Penso che possa essere interessante per ampliare il tema del conosciuto non pensato il lavoro di alcuni importanti autori dell’infant research, che hanno indagato l’importanza della comunicazione implicita nel processo e cambiamento terapeutico. Questi autori hanno formato un gruppo di menti brillanti chiamato The Boston Change Process Study Group all’interno del quale si sono uniti ricercatori e clinici come: Brushweiler-Stern, Lyons-Ruth, Morgan, Nahum, Sander, Stern, Harrison e Tronick. Uno dei loro importanti contributi alla ricerca clinica è il costrutto teorico di conoscenza relazionale implicita, che indica quelle conoscenze cognitive e affettive che iniziano a strutturarsi durante i primi mesi di vita nella relazione con il caregiver e che però continuano ad operare per tutta la vita fuori dal focus dell’attenzione e dall’esperienza conscia, senza utilizzare il canale del simbolico (BCPSG, 2012). In questa conoscenza implicita si dispiegano nel rapporto con se stessi e con gli altri le relazioni oggettuali interiorizzate, ciò che Bowlby ha chiamato modelli operativi interni (Bowlby, 1969) e Stern dando più spazio alle dinamiche degli affetti ha chiamato schemi dell’essere con (Stern, 1994). La conoscenza relazionale implicita è anche il sapere come fare un qualche cosa, in modo intuitivo e veloce, ma è dunque anche un sapere implicito di come stare al mondo, come relazionarsi con gli altri e con se stesso, che precede il pensiero conscio e simbolico. Nelle storie di vita più sfortunate nelle quali si sviluppa una psicopatologia, può esserci una conoscenza relazionale implicita rigida, che preclude e limita nuove esperienze vitalizzanti e rigeneranti per la propria salute psichica. Le persone con queste storie sono quelle che hanno vissuto spesso con altri significativi esperienze pluri traumatizzanti nel corso della loro vita e la rigidità della loro conoscenza relazionale implicita è stata determinata dalle costanti infiltrazioni proiettive (Manica, 2015) che hanno subito.

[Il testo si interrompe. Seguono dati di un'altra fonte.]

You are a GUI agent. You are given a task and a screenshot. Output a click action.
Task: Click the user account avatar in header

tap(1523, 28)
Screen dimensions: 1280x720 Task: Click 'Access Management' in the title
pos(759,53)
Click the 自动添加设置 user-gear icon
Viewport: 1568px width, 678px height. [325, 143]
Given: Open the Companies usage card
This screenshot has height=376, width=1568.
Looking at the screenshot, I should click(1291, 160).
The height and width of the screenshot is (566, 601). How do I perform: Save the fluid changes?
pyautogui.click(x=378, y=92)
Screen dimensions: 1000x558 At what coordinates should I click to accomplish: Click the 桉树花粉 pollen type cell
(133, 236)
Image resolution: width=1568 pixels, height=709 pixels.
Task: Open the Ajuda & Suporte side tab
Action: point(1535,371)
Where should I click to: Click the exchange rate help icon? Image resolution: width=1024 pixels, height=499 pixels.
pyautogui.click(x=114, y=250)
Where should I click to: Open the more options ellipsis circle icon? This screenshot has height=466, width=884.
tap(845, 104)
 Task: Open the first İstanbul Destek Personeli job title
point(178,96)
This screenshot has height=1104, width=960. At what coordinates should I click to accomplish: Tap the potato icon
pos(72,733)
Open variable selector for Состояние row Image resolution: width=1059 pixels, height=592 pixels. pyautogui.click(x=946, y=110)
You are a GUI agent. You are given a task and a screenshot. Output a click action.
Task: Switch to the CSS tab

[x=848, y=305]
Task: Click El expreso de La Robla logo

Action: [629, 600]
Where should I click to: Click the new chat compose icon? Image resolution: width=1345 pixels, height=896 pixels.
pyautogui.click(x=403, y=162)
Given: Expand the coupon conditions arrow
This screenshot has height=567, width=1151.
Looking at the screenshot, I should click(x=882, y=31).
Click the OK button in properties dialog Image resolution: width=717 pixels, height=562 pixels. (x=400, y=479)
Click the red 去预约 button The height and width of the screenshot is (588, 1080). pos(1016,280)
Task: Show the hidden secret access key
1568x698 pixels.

Si spera che l’esperienza terapeutica, come poche altre, possa rappresentare un incontro nuovo, che con il tempo possa creare nuovi modi di pensare coscientemente, di essere con l’altro e con se stessi, fino a che questi cambiamenti si radichino profondamente anche nella conoscenza implicita, nell’inconscio e nel corpo.
Termino questo mio scritto con due speranze: la prima è di non aver annoiato troppo il lettore con le mie embrionali riflessioni sulla relazione mente-corpo e che queste possano essere utili spunti per un approfondimento personale di alcuni concetti da me velocemente citati; la seconda speranza più simpatica è un augurio che nessun gastroenterologo leggendo l’articolo che ho commentato inizi a prescrivere il litio a tutti i pazienti con sindrome dell’intestino irritabile!!!